Here’s How Much Meta Stock Could Surge Thanks To Twitter Rival Threads
But that’s expected to reverse quickly, with a return to growth in 2023 that should leapfrog its 2021 earnings result. The metaverse can potentially change the way we interact socially and even how we do our jobs. Meta Platforms envisions users existing as virtual avatars of themselves, surrounded by a self-sustaining digital economy that could feature all the popular brands we engage with in the real world. But the company has also been consistently profitable in that stretch, which sets it apart from many other technology outfits. It generated $0.46 in earnings per share in 2011, which ballooned to $13.77 last year — and that’s what makes Meta Platforms stock so cheap right now. “From a business perspective Meta outlined opportunities for AI enabled ad content creation and automated customer service using Meta’s messaging platforms,” wrote the analysts, who have a buy rating on the stock.
The market’s reaction doesn’t seem to think so, but things might not be what they seem. Here are three major takeaways from the quarter that could clue investors in on whether Meta is a buy or not. For instance, we are still unclear when the metaverse will reach the mainstream or what business model is best suited for this sector. Besides, the sector still has to solve complex regulatory and ecosystem issues in the coming years. It will take plenty of partnerships, talents, billions of dollars of investments, and many years (if not decades) before we have more clarity on the real prospects of this industry.

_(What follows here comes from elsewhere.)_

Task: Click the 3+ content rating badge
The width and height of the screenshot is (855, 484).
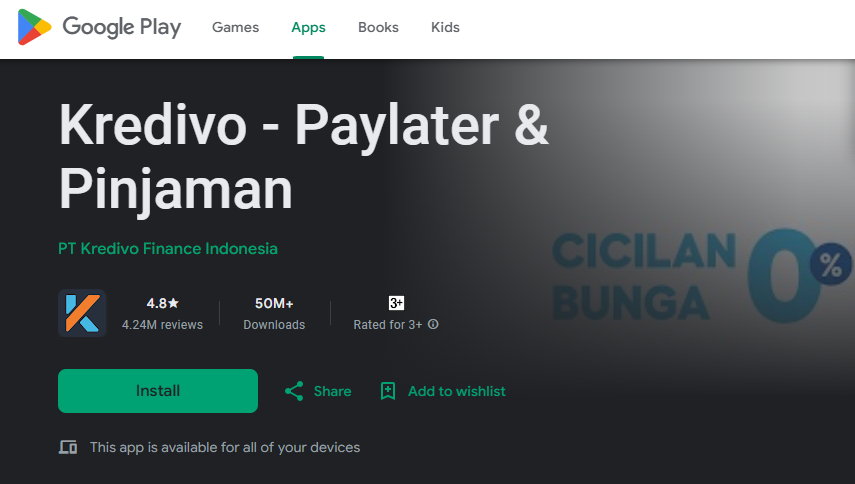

Why Meta Platforms Stock Was Up Today
For the most part, investors have been jumping on Meta’s cost-cutting story and two rounds of job reductions, which began in November and are continuing in the first half 2023. In February, CEO Mark Zuckerberg said this would be the company’s “year of efficiency,” a declaration that sent the stock up over 20%. If META merely sustains its current forward earnings multiple of 21, it may not take long for the stock to re-hit past all-time highs, hit during 2021. In the event the company beats the high end of expectations, and experiences some multiple expansion, hitting $400, $450 or perhaps even $500 per share within the next two years could be within reach. This would undoubtedly benefit Meta Platforms, both in terms of market share and revenue.
The company is still the dominant social media company globally, with 2.8 billion daily active users across its family of apps. For perspective, this business made $57 billion in operating income in 2021. Even if growth slows down (which is inevitable, given the company’s size), it’s not https://investmentsanalysis.info/ the end of the world. It is too early to declare that Meta’s strategic pivot toward the metaverse industry is wrong. After all, the management team led by Meta’s founder has a solid track record of vision and execution, which led to its current dominance in the social media industry.